We have an ejabberd cluster set up consisting of two hosts with which we are running into issues during restarts of the hosts. We are seeing inconsistent_database errors logged in. However, we cannot conclusively analyse what in configurations or module_init executions may actually cause the behaviour. Deleting the mnesia on node1 may help resolve the issue. Yet, it is not desirable for administration purposes.

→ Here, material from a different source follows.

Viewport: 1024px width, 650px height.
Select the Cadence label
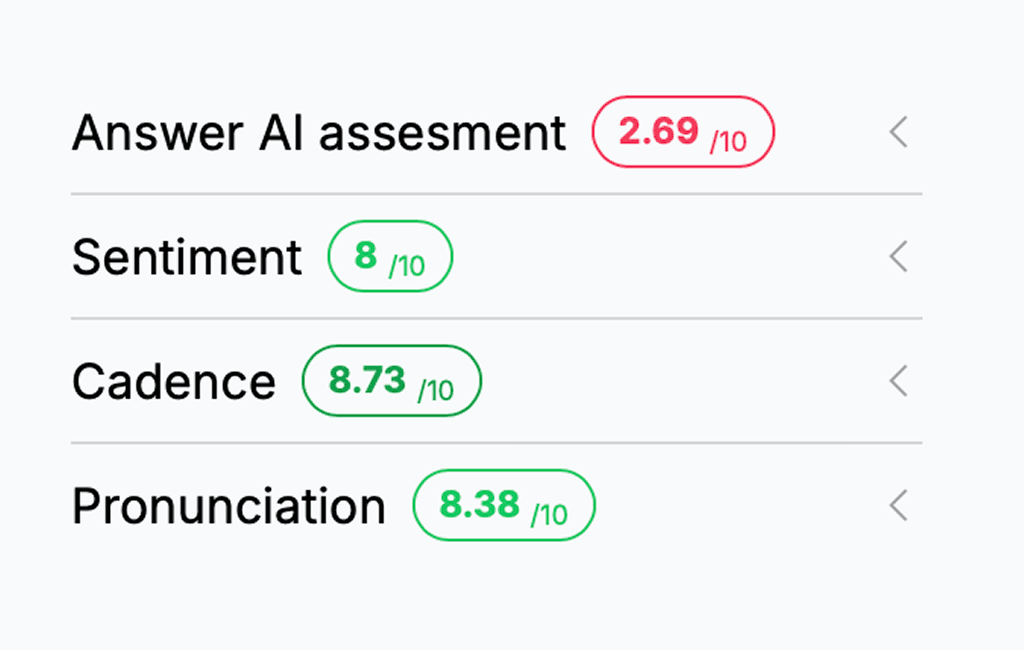(173, 381)
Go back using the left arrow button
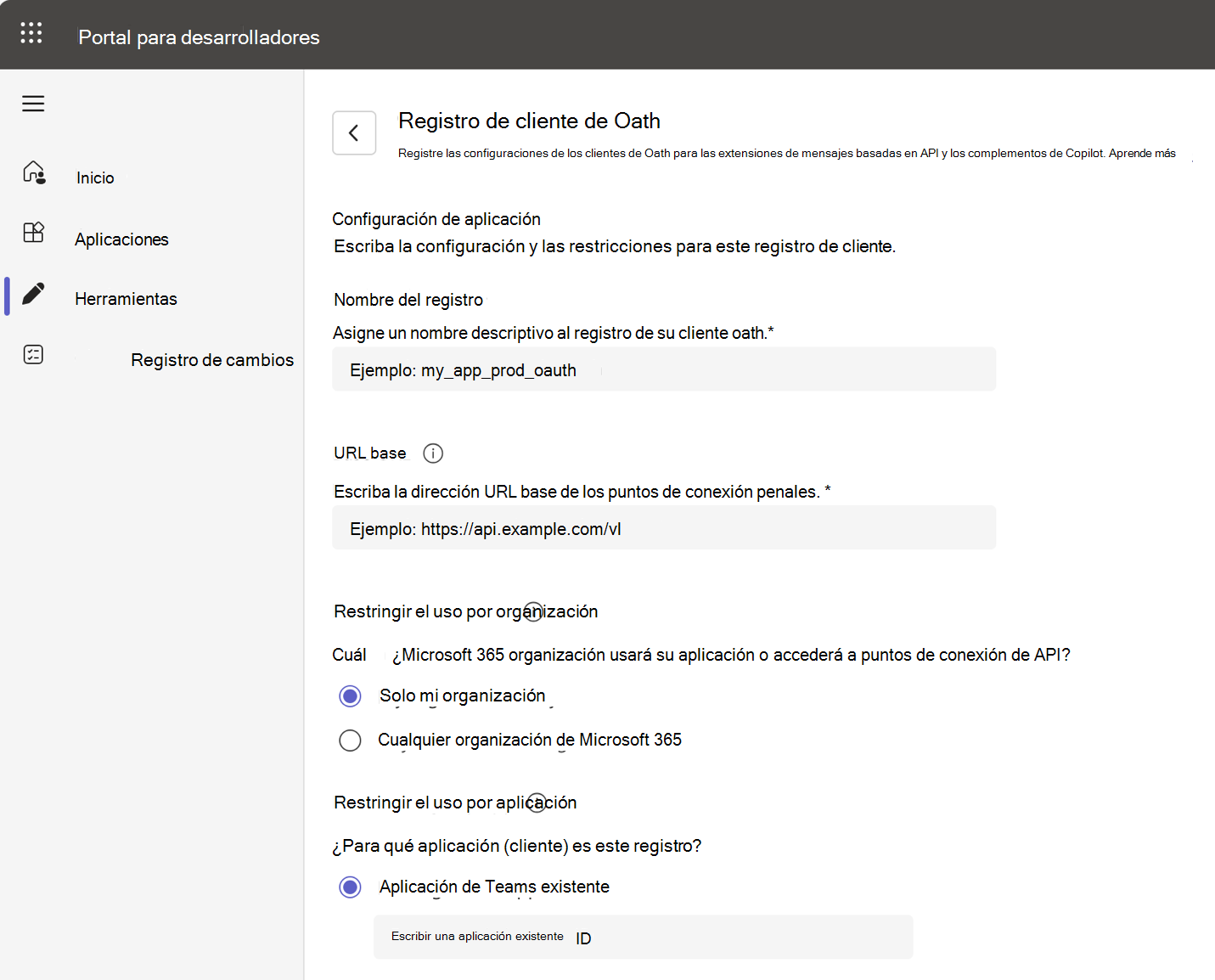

Would like to request a review of below data along with some configuration and feedback on what may actually be causing the behavior as well as how to mitigate it.
Thank you in advance.
The environment configuration is as follows:
- Ejabberd Verison : 16.03
- Number of hosts :2
- odbc_type : MySQL
Error logged:
** ERROR ** mnesia_event got {inconsistent_database, running_partitioned_network, other_node}
Repro step:
- Restart node1
- Restart node2
NB: it does not repro if the hosts are restarted in reverse order.
MnesiaInfo:
There seems to be two schemas with different entry size and possbily content on either nodes: muc_online_room and our custom schema as renamed SCRUBBED_CUSTOM_FEATURE_SCHEMA_NAME down below:
Node1:
---> Processes holding locks <---
---> Processes waiting for locks <---
---> Participant transactions <---
---> Coordinator transactions <---
---> Uncertain transactions <---
---> Active tables <---
mod_register_ip: with 0 records occupying 299 words of mem
muc_online_room: with 348 records occupying 10757 words of mem
http_bind : with 0 records occupying 299 words of mem
carboncopy : with 0 records occupying 299 words of mem
oauth_token : with 0 records occupying 299 words of mem
session : with 0 records occupying 299 words of mem
session_counter: with 0 records occupying 299 words of mem
sql_pool : with 10 records occupying 439 words of mem
route : with 4 records occupying 405 words of mem
iq_response : with 0 records occupying 299 words of mem
temporarily_blocked: with 0 records occupying 299 words of mem
s2s : with 0 records occupying 299 words of mem
route_multicast: with 0 records occupying 299 words of mem
shaper : with 2 records occupying 321 words of mem
access : with 28 records occupying 861 words of mem
acl : with 6 records occupying 459 words of mem
local_config : with 32 records occupying 1293 words of mem
schema : with 19 records occupying 2727 words of mem
SCRUBBED_CUSTOM_FEATURE_SCHEMA_NAME : with 2457 records occupying 49953 words of mem
===> System info in version "4.12.5", debug level = none <===
opt_disc. Directory "SCRUBBED_LOCATION" is used.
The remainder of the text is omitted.